Even by the turbulent standards of emerging markets, the past week was a master class in how quickly capital can vanish in the face of political dysfunction.
The immediate, violent reaction of the Turkish lira to the arrest of Istanbul Mayor Ekrem Imamoglu — President Erdogan’s most prominent rival — offered a stark reminder: Mr Market reacts faster, more brutally, and more truthfully than any diplomatic protest ever could.
What was intended as a political show of strength unraveled into a financial rout. The lira tumbled nearly 12pc in a single session before stabilising, and local banking shares cratered.
Offshore investors, already jittery, didn’t wait for statements or spin. They pulled out en masse, triggering a near-instant collapse in confidence. To stop the bleeding,
Turkish authorities were forced to pull all the usual rabbits out of the macro-emergency bag — raising the upper band of the interest rate corridor to 46pc, banning short selling on the Istanbul stock exchange, and selling a reported $14 billion in foreign exchange to hold up the lira.
What spooked the market was not just the arrest itself — autocrats jailing political opponents is hardly news — but the timing, the tone, and the broader macro backdrop. Wall Street had just begun tiptoeing back into Turkey, enticed by high interest rates and promises of orthodoxy from Finance Minister Mehmet Simsek. But those bets rested on a wafer-thin assumption: that Erdogan, having handed economic management to a technocratic team, would, for once, let policy — not politics — set the agenda.
When the crisis came, though, that illusion lasted all of 30 minutes.

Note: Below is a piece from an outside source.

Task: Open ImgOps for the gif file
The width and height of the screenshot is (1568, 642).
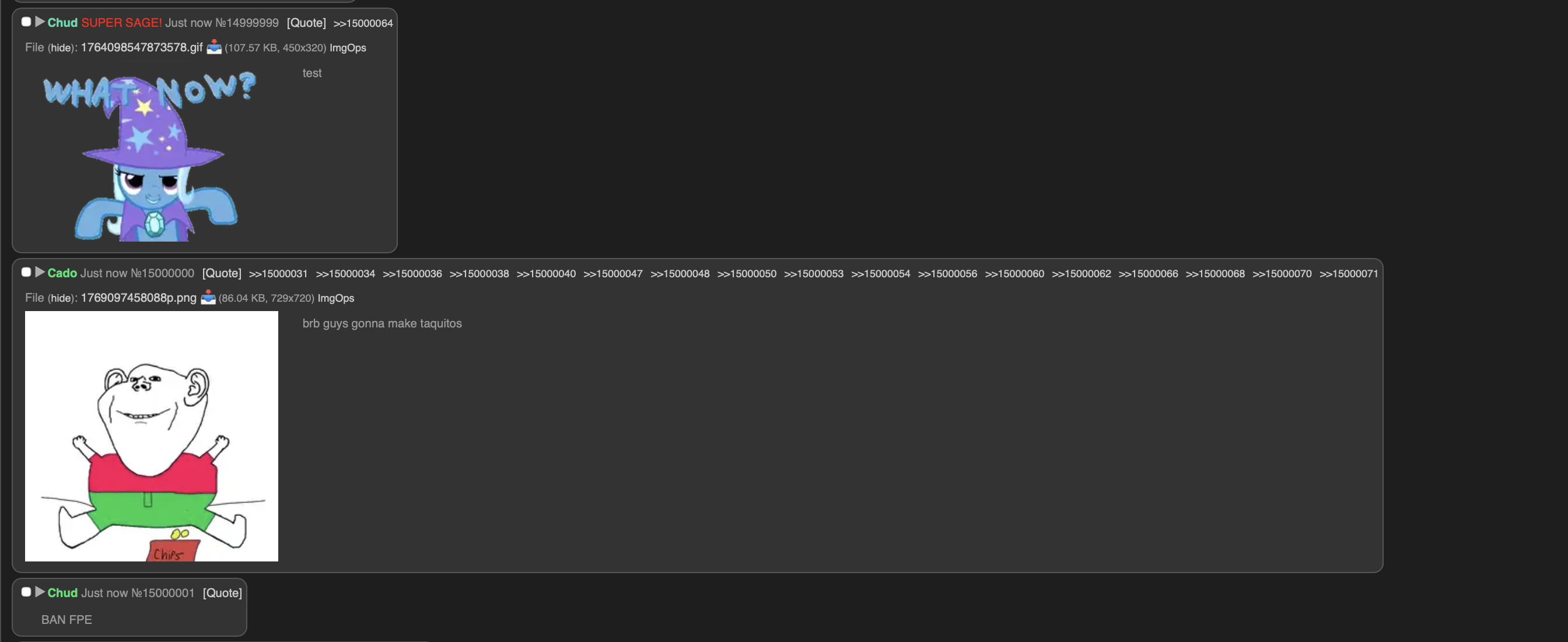Action: [x=348, y=47]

The reaction wasn’t confined to Turkey. Macro risk in emerging markets is, unmistakably, all too real. In Indonesia, President Prabowo Subianto’s open disdain for central bank independence and fiscal restraint triggered the resignation of Finance Minister Sri Indrani — and a 7pc nosedive in Jakarta stocks. Colombia, too, is showing signs of strain — and it’s not alone.

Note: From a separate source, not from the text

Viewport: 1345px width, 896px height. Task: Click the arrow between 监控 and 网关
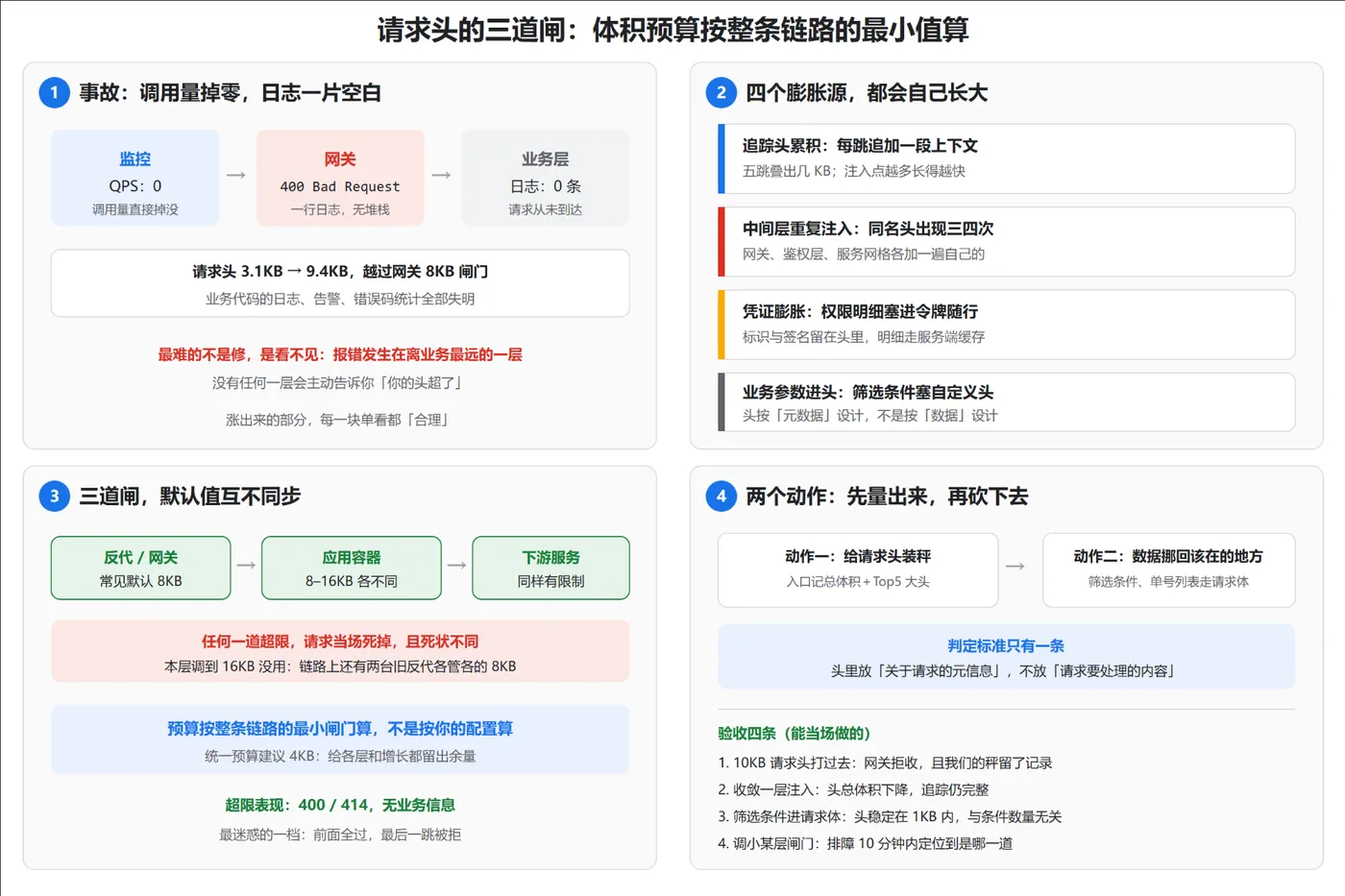(x=236, y=176)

Layered atop all this is the external shockwave emanating from Washington. Tariffs are already core US policy, and emerging economies that depend on open trade channels don’t know how to handle the kind of economic nationalism that hasn’t been seen since the 1930s. The “most beautiful word in the dictionary”, as Trump often calls tariffs, has returned as a blunt instrument that’s aimed at friend and foe alike?
None of this bodes well for the carry trade, particularly the Turkish variety. Over the past year, Turkey became a magnet for yield-hungry investors looking to ride high interest rates with leveraged exposure to the lira.
Estimates suggest upwards of $24bn poured into these trades, with the implicit assumption that currency stability could be managed, and that politics — while noisy — would remain predictable.
That assumption has now been shattered.
The Imamoglu arrest and ensuing crackdown on markets sparked a rapid unwind. As the lira unraveled, offshore funding rates briefly surged to near 100pc, forcing traders into disorderly exits as margin calls kicked in. In the span of days, the central bank’s net foreign exchange position shrank by over $12.5 billion — a direct consequence of defending a currency now seen as politically compromised. In short, the carry trade turned into a capital trap.
This isn’t the first time Turkey has played this game. It has a long and painful history of attracting hot money with high yields, only to see it flee at the first whiff of instability. The pattern is familiar. Capital flows in, reserves build up, policymakers get complacent, political drama erupts, and the exodus begins. What makes this time different is the context — not just domestic but global.
The Federal Reserve, boxed in by inflation and geopolitics, is no longer riding to the rescue with rate cuts. Liquidity is scarce, risk appetite is thinning, and business uncertainty is back at pandemic-era levels.
If anything, Turkey has now become a case study in what not to do. In an era when the rules of the global economy are up for renegotiation, and the shocks are as likely to come from the White House as from Tehran or Taipei, countries that depend on market trust have to treat it as sacred. Instead, Ankara has shown how easily that trust can be burned.
The broader lesson here goes beyond one country. What we’re seeing is a macro-political critique of emerging market fragility under stress. These economies aren’t just exposed to their own institutions — they’re now deeply entangled in the whims of strongmen, both domestic and foreign.
Political volatility, trade protectionism, central bank interference, and strategic overreach have become the rule, not the exception. Investors are watching, and they’re moving fast.
And in this unforgiving climate, when the music stops — it’s the smartest money that runs first.